Laki-laki yang selalu mengenakan masker itu bersandar ke dinding seraya bersedekap dan menatap kosong ke lantai. Ia merenungkan rentetan kejadian tentang murid-muridnya, terutama mengenai Sasuke. Jadi, rupanya Sasuke selama ini diam-diam mencintai Hinata. Kami-Sama, apa yang telah kulakukan dan apa yang harus kulakukan saat ini untuk murid-muridku. Sakura pasti patah hati, semoga Naruto bisa menghiburnya.

Di kamar, Hinata mulai siuman sepenuhnya. Tadi sudah siuman hanya saja ia tertidur karena kelelahan.

"Eeuh ... S-Sasuke ...." Hinata melenguh pelan serta memanggil nama suaminya dengan mata terpejam.

"Aku di sini, hm. Kita akan baik-baik saja," balas Sasuke dengan lembut.

Mata Hiashi dan Tsunade tak beralih sedikit pun dari memandang kedua muda-mudi tersebut.

"Aku tak habis pikir, bagaimana mereka bisa saling mencintai," lirih Hiashi kepada Tsunade yang berdiri di sampingnya.

"Cinta memang rumit, Tuan Hiashi. Dan ... penuh kejutan," balas Tsunade yang tak berkedip menyaksikan interaksi Sasuke dan Hinata.

"Tapi saya masih tidak terima dengan pernikahan mereka, Hokage-sama. Mereka masih terlalu muda." Dahi Hiashi berkerut dan wajahnya memberengut.

"Oh!" pekik Tsunade melirik tajam ke samping. Ia merasa tersindir dengan pernyataan Hiashi. "Bahkan kemarin aku setuju menikahkan Uchiha dengan Sakura, Tuan Hiashi. Anda juga setuju waktu itu, bukan?"

"Itu ... itu berbeda, Hokage-sama. Ah ... entahlah, saya menjadi bingung." Hiashi meneguk saliva, sorot matanya berubah nanar menatap putri sulungnya tersenyum pada Sasuke.

"Kita trauma tentang Uchiha terutama pada Sasuke.

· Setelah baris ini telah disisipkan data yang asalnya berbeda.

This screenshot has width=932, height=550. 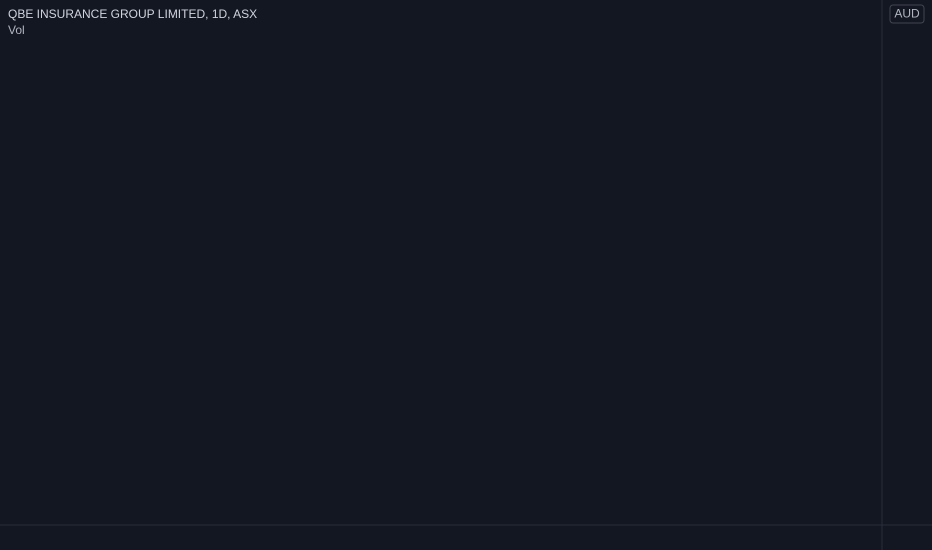 What do you see at coordinates (132, 14) in the screenshot?
I see `chart-title: QBE INSURANCE GROUP LIMITED, 1D, ASX` at bounding box center [132, 14].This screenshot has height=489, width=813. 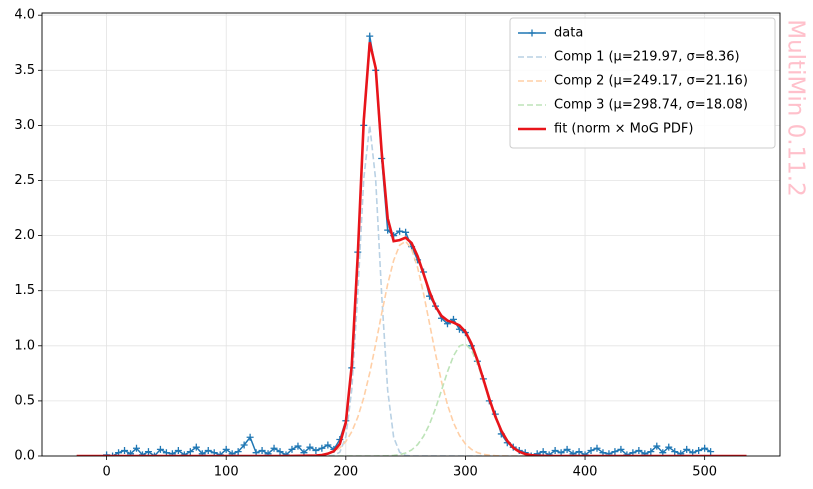 I want to click on legend-box, so click(x=642, y=83).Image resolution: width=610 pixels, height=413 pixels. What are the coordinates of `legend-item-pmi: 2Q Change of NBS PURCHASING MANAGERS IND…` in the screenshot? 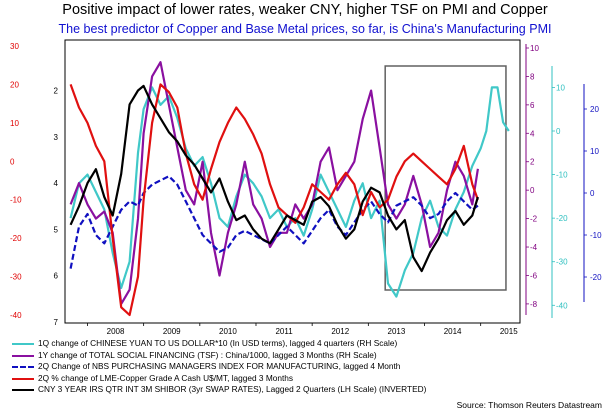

Bocah itu telah merepotkan kita semua yang membuat kita akhirnya memiliki cerita kehidupan terpusat hanya padanya. Dia bisa pergi kapan saja dari Konoha seperti yang pernah dilakukannya. Atau bisa juga Orochimaru bertingkah lagi, menculiknya kembali, bukan?

Jadi, aku berpikiran segera mengikatnya ke dalam suatu pernikahan supaya Uchiha lekas memberikan keturunan dan menetap di Konoha dengan demikian Sasuke tidak akan ke mana-mana lagi karena telah memiliki keluarga. Aku dengar Uchiha itu memiliki perasaan cinta yang sangat besar. Kalau sudah jatuh cinta bahkan akan rela mati dan merasakan sakit karena mencintai seseorang," jelas Tsunade begitu panjang kepada Hiashi bermaksud supaya ayah dari Hinata itu memaklumi semua keputusan yang sudah diambilnya.

"Ya, ya saya mengerti dengan kata-kata terakhirmu itu, Hokage-sama. Rela menahan sakit demi cinta." Hiashi melirik ke Sasuke, pada kondisi pria itu. "Bahkan dia tak memedulikan diri sendiri. Mengalah dari Naruto hingga kehilangan tangannya. Tetapi, kenapa harus Hinata yang dipilihnya?"

"Itulah rahasia cinta, Tuan Hiashi. Kita tak pernah tahu kalau cinta itu datang pada seseorang tanpa melihat rupa maupun status sosial. Itu yang dinamakan jodoh," lanjut Tsunade seraya meneguk saliva. Ia mengingat cintanya yang kandas bersama Dan Katou yang telah tiada. Seperti aku, Tuan. Dan baru menyadari telah mencintaiku, oleh karena itu aku tak bisa berpisah dengan Shizune, keponakannya.